The promise of 10,000 buses joining the fleet in many cities and towns with Union budgetary support under the Jawaharlal Nehru National Urban Renewal Mission (JNNURM) comes as a boost to public transport, although it may only incrementally add to the fast-growing demand for mobility in congested urban centres.
In his budget speech, Finance Minister P. Chidambaram said 14,000 buses sanctioned during 2009-12 had made a big contribution to urban transport.
An allocation of Rs.14,873 crore has been made for the JNNURM this year, of which a ‘significant portion’ will go towards funding of new buses.
A second round of JNNURM funding for buses was sought recently by the commercial vehicles industry as it saw declining sales during April — December 2012 compared with the same period the previous year.

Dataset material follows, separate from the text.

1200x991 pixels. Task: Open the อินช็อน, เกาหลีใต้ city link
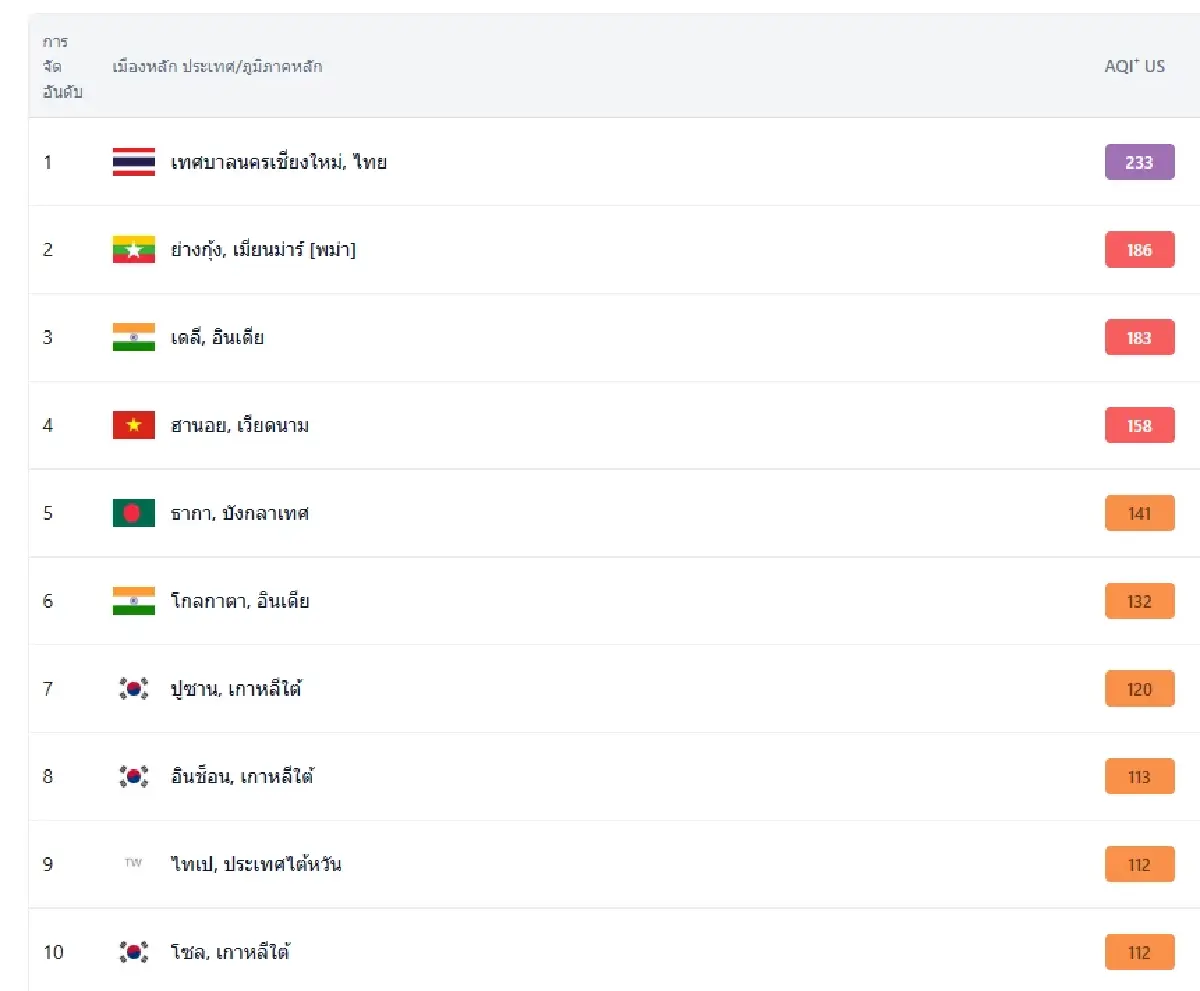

For the commuter, the rising fuel price has put pressure on the monthly transport budget, but a shift to public transport has not been easy because of the failure of the cities to expand their bus networks.
The challenge before the Centre now is to persuade the state agencies operating transport services to purchase only buses meeting the technical specifications of the Automotive Industry Standards Code of Practice for Bus Body Design (AIS 052) and the Ministry of Urban Development’s own standards for JNNURM funding eligibility published recently in final draft form on its website.

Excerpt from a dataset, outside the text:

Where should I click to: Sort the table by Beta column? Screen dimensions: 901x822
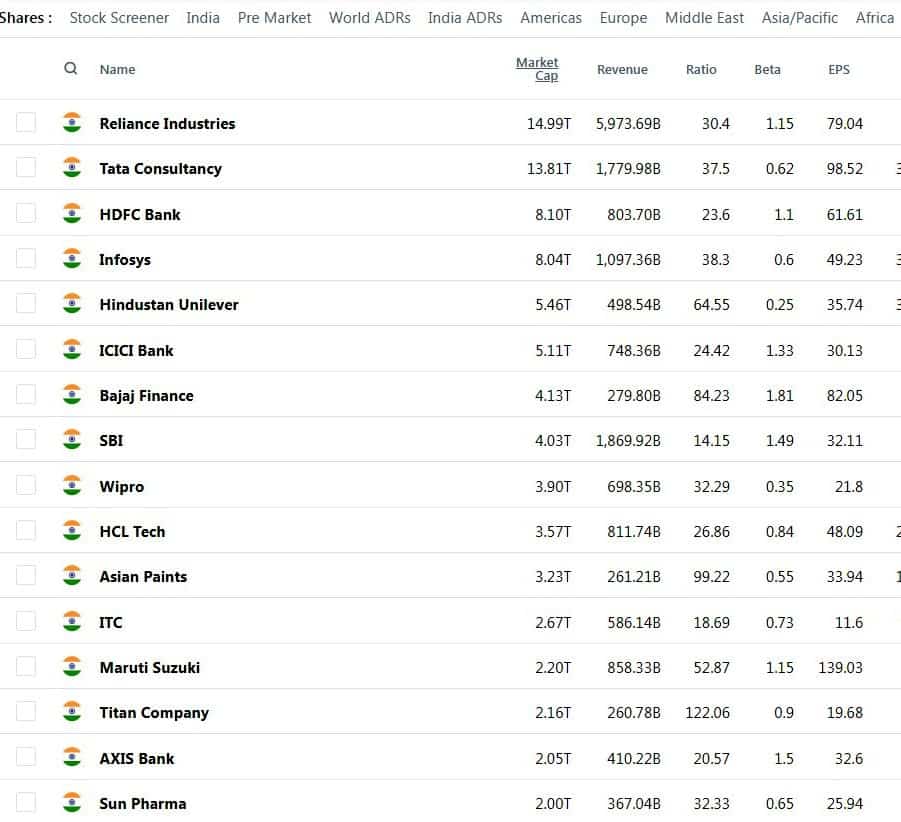pyautogui.click(x=767, y=70)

These include the key feature of low-floor height that makes it easy to board and alight for people with disabilities, children, and the elderly, and which in turn helps all commuters.
Currently, standard buses have a floor height of 1,100 mm — which is the steep height of a lorry floor — while the Ministry of Urban Development has specified that all cities with population of more than one million should go in for buses with a much more passenger-friendly floor height of 650 mm or 400 mm, and those with less than one million population, 900 mm.
In 2008, just as the grant funding was to be rolled out, the Society of Indian Automotive Manufacturers (SIAM) pleaded with the Ministry of Urban Development for a dilution of the floor height standard, on the ground that it was not mentioned in the Bus Code.
Purchaser discretion was thus made possible, and it largely defeated the JNNURM goal of making the buses universally accessible.
Low investment in commercial passenger vehicles is reflected in the 0.2 per cent growth achieved in this category by the automotive sector in the eight-months ending December 2012, compared with the previous year. SIAM scaled down its growth forecast for the commercial vehicle sector from between 3 and 5 five per cent, to between zero and 2 per cent for the current year.